Closed herenickname closed 6 years ago
Hello,
What will you use this for? What will you do with endpoints that require an API key?
It's probably best to just do these requests on a backend server and front-end talks to your server instead.
Thanks
Well, for example: http://ekifox.me/vgo/
Unfortunately, I need to use workarounds (CORS proxy) to work with your API.
Do not ask users for their API keys.
The key is not passed anywhere except your server. Check my code :(
Doesn't change the fact that you're collecting user credentials.
Also, you don't need the end-user's API key to retrieve inventories. Use your own API key and a backend server to make the request.
It's more like excuses than real help with a request to solve the cross-domain query problem. In my case, it's not possible to use my backend, because it's does not exist. My site is hosted on the github pages. Even if I use my backend, why should I create an extra load on my server and my key. Suddenly, users will find some kind of loophole in your API, and I will be to blame.
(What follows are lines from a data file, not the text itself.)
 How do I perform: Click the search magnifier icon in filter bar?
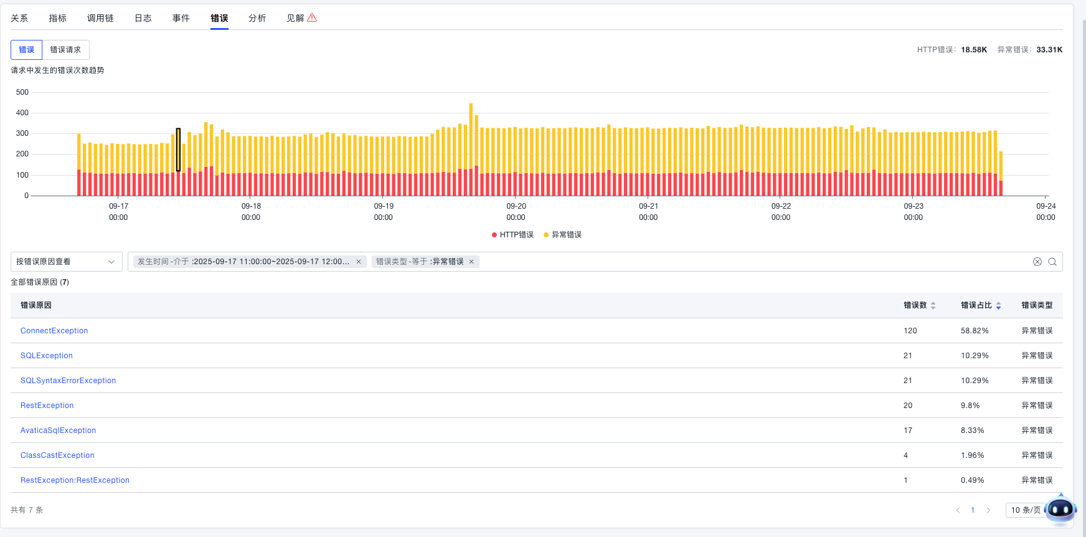point(1052,262)
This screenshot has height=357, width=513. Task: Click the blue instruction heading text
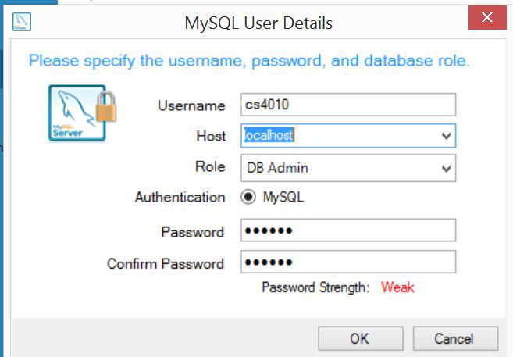coord(249,61)
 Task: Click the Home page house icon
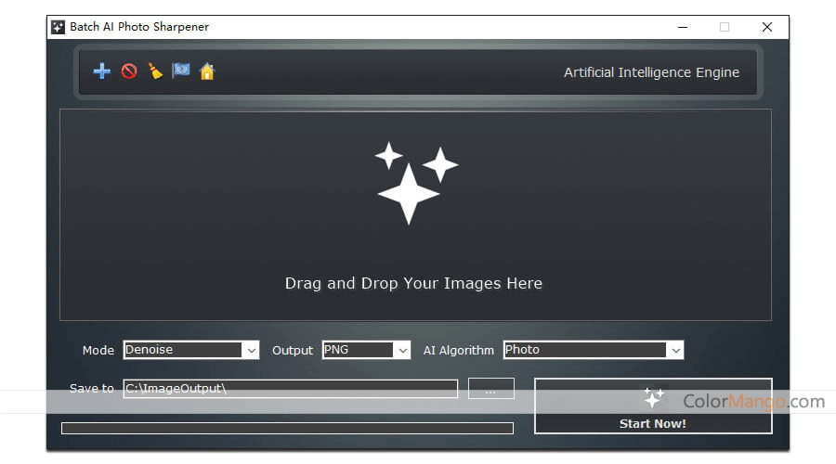click(207, 71)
I globally wanted to make utility services for your api, where you can not only parse inventory, but apply all sorts of filters, for example.
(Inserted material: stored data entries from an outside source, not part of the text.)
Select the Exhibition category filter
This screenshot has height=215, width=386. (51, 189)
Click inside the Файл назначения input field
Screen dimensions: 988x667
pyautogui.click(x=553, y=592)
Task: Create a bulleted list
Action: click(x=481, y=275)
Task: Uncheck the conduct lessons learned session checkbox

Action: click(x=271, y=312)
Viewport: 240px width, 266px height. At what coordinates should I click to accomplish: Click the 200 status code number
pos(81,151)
I assure you that if there were a legitimate reason to enable CORS for all domains, we would consider it. But collecting user credentials (even if you aren't sending them to your backend) is not acceptable under any circumstances.
We're glad that you want to build services around our API, but you need to be using your own key. It's a violation of the TOS for users to enter their API keys into your application. And it's especially a violation for you to be sending user API keys to an untrusted, third-party service, as you're doing now (even though you believe it to be "necessary").
It is impossible to write a single-page web application directly communicating with your API, because the browser does not allow to access your site.
No 'Access-Control-Allow-Origin' header is present on the requested resource. Origin 'null' is therefore not allowed access.